# DataBro Library Demo
This notebook demonstrates the usage of DataBro library with the Iris dataset.

In [None]:
# First, let's install our required dependencies
!pip install pandas numpy matplotlib seaborn plotly scikit-learn tabulate

In [None]:
# Import required libraries
from sklearn.datasets import load_iris
import pandas as pd

# Load the iris dataset
iris = load_iris()
iris_df = pd.DataFrame(iris.data, columns=iris.feature_names)
iris_df['target'] = iris.target

# Save it as CSV for our loader
iris_df.to_csv('iris_data.csv', index=False)

In [None]:
# Import DataBro components
from databro import DataLoader, DataPreprocessor, DataVisualizer, DataSummarizer

# Initialize components
loader = DataLoader()
preprocessor = DataPreprocessor()
visualizer = DataVisualizer()
summarizer = DataSummarizer()

## 1. Loading and Inspecting Data

In [None]:
# Load the data
df = loader.load_csv('iris_data.csv')

# Get information about the dataset
loader.get_info()

# Show sample of the data
loader.show_sample(n=3)

## 2. Data Preprocessing

In [None]:
# Scale the numerical features
scaled_df = preprocessor.scale_data(df, method='standard', 
                                   columns=[col for col in df.columns if col != 'target'])

**SET OF TASKS:**
1 > Answer the following questions from the DataBro demo, each on its own line.
(a) Under what file name is the Iris data saved as CSV?
(b) How many rows does the call to show_sample request?
(c) Which method value is passed to scale_data?
2 > Reproduce the DataBro demo from "## 1. Loading" to "loader.show_sample(n=3)", changing "Inspecting" to "Exploring".

**SUPPLIED INFORMATION:**
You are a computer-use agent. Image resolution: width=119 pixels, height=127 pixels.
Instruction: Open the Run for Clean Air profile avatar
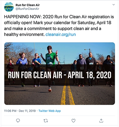pos(9,7)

**FINAL RESULTS:**
1 >
(a) iris_data.csv
(b) 3
(c) standard

2 >
## 1. Loading and Exploring Data

In [None]:
# Load the data
df = loader.load_csv('iris_data.csv')

# Get information about the dataset
loader.get_info()

# Show sample of the data
loader.show_sample(n=3)